A Pro-UBI Talking Point Debunked

“Perhaps the robot apocalypse really will come at some point. Perhaps not. But what is clear is that it hasn’t come yet. Until it does, we should target our aid to Americans in need – not to the entire population.” ~ Nick Buffie

Back in 2013, the Washington Post ran the headline: “Thinking Utopian: How About a Universal Basic Income [UBI]?” The article was written as a thought experiment; it concluded that while a UBI may be worth pursuing in the future, “right now doesn’t seem like the ideal time for Utopian thinking.”

But just eight years later, UBI – the proposition that all Americans should receive an unconditional cash transfer from the government – has gone mainstream. Unfortunately, so too have its bad talking points.

Proponents often frame UBI as a response to automation, suggesting that universal government handouts will become necessary in a world without work. They may be right. But many UBI advocates have gone beyond this futuristic argument, claiming instead that we’re already living in a work-barren country.

# Data section
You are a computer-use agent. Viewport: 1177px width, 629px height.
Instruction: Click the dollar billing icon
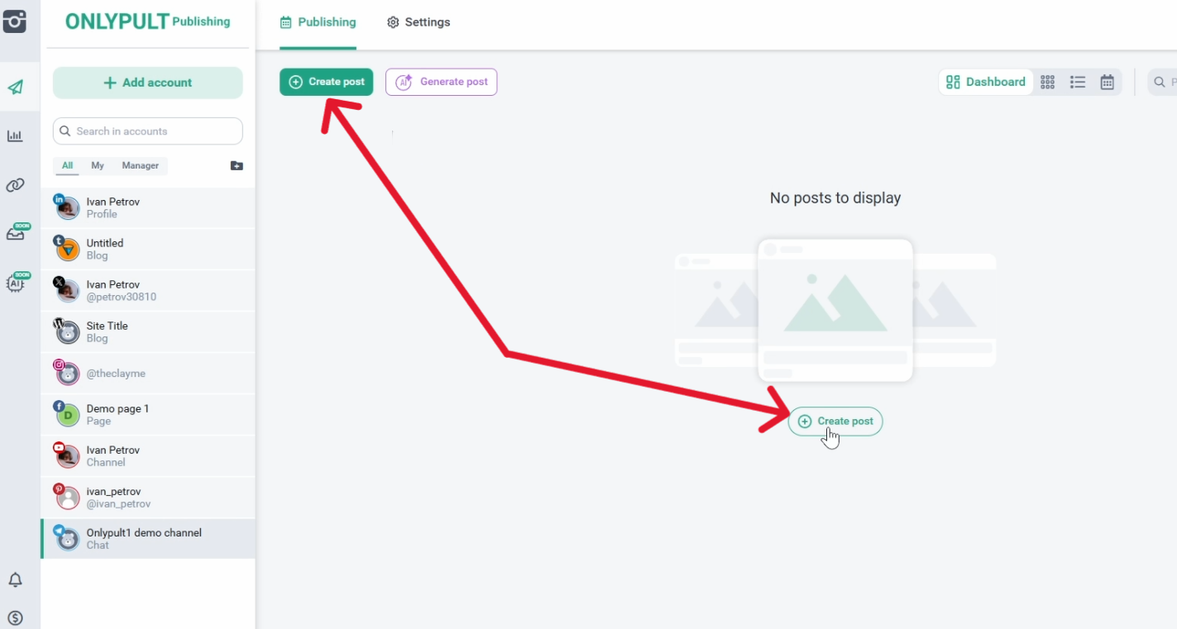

# Your assignment
Rewrite the section of the piece on universal basic income that opens with "But just eight" and closes with "a work-barren country.", replacing "futuristic" with "speculative". You can ignore the data.

# Solution
But just eight years later, UBI – the proposition that all Americans should receive an unconditional cash transfer from the government – has gone mainstream. Unfortunately, so too have its bad talking points.

Proponents often frame UBI as a response to automation, suggesting that universal government handouts will become necessary in a world without work. They may be right. But many UBI advocates have gone beyond this speculative argument, claiming instead that we’re already living in a work-barren country.